**WORK REQUEST**
Leaving out every picture, transcribe the lines from the line that contains "253x405 pixels. Task: Tap" to the end of the entries below, both ends included.

**DATA SECTION**
┌────────

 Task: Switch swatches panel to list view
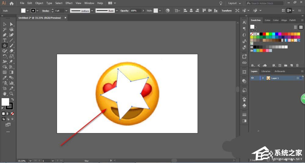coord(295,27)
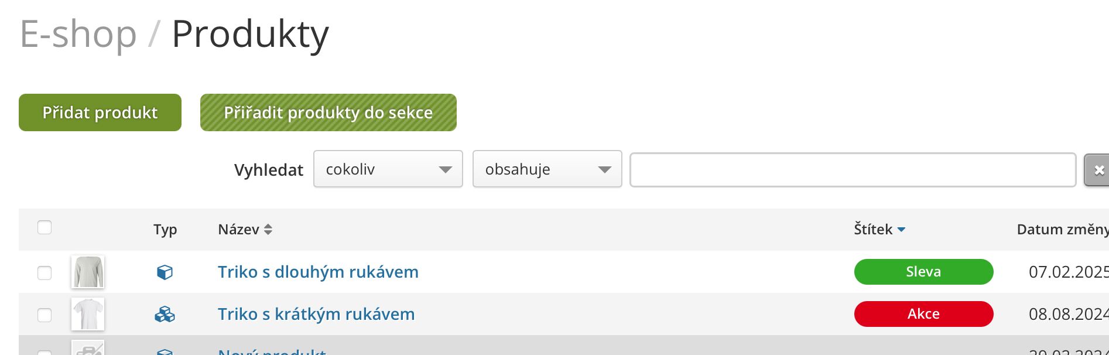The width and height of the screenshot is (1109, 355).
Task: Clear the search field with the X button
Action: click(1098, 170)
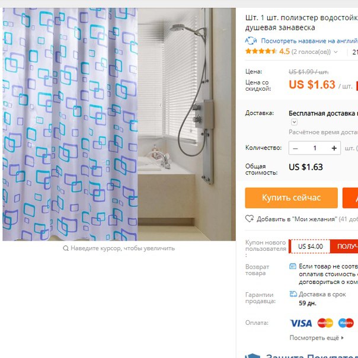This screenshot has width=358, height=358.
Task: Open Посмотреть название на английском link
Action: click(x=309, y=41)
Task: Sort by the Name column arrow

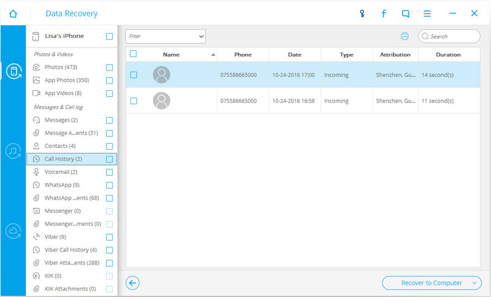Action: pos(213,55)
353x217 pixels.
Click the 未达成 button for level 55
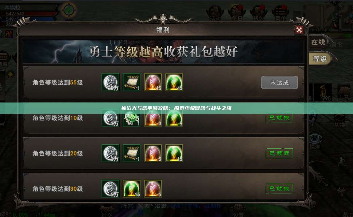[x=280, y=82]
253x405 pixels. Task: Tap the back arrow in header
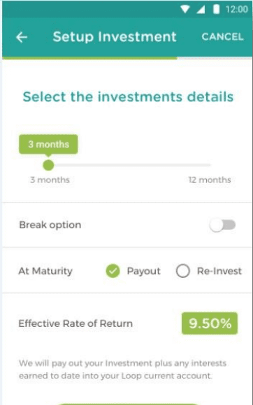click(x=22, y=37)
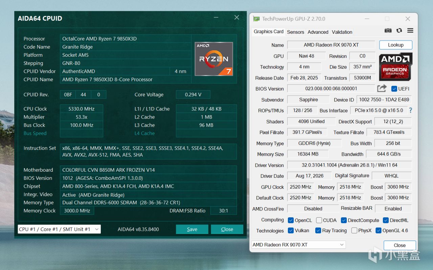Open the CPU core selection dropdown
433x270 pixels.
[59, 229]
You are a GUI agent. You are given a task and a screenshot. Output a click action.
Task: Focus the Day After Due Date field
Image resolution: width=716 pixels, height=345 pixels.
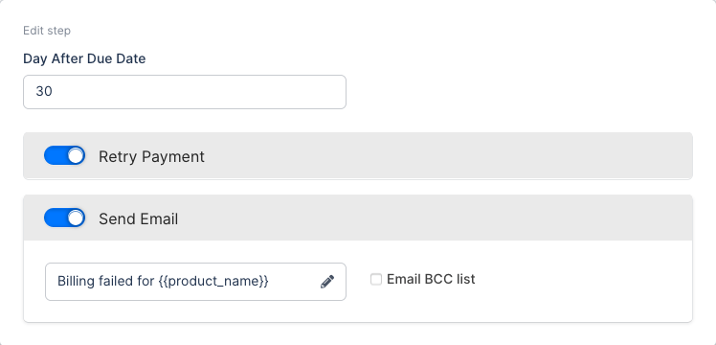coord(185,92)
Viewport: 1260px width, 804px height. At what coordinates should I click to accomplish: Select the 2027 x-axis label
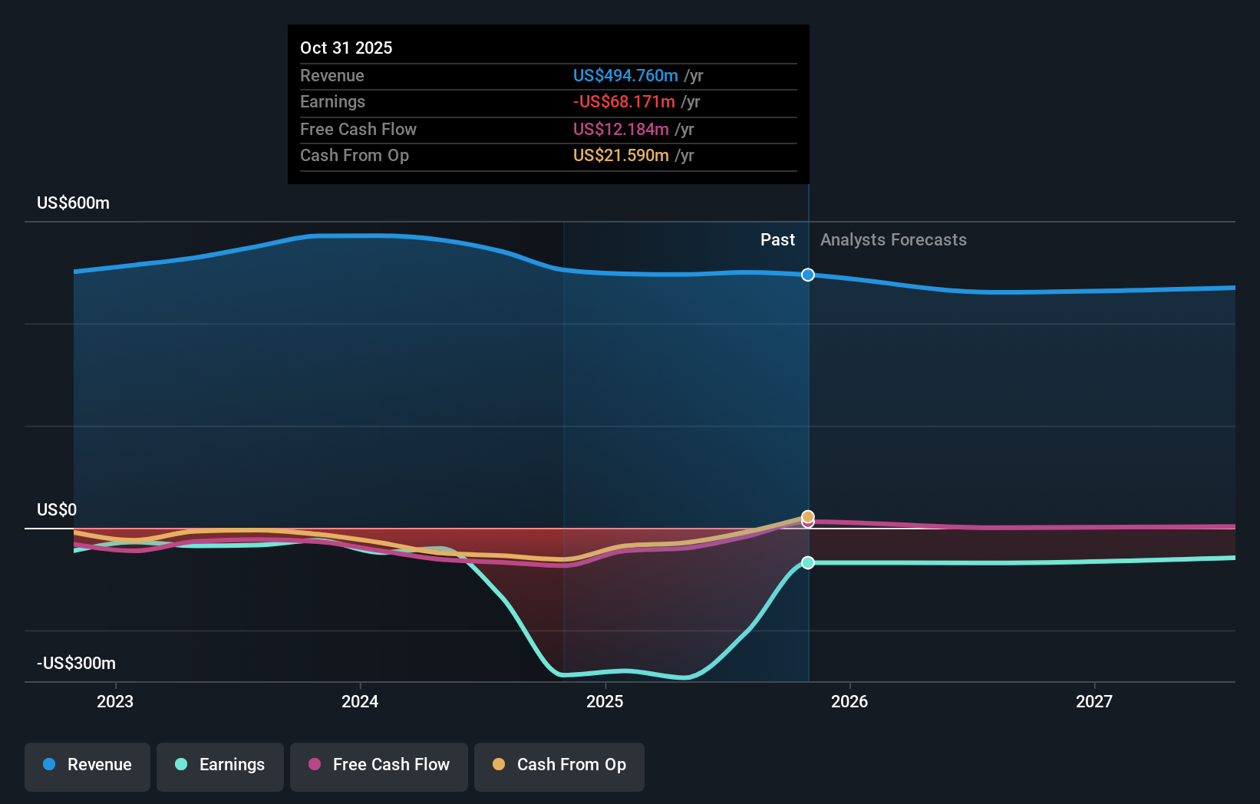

└────────

**SOLVED EXERCISE**
253x405 pixels. Task: Tap the back arrow in header
click(x=22, y=37)
Open the CPU core selection dropdown
433x270 pixels.
[59, 229]
You are a GUI agent. You are given a task and a screenshot. Output a click action.
Task: Focus the Day After Due Date field
Image resolution: width=716 pixels, height=345 pixels.
coord(185,92)
Viewport: 1260px width, 804px height. At what coordinates should I click to accomplish: Select the 2027 x-axis label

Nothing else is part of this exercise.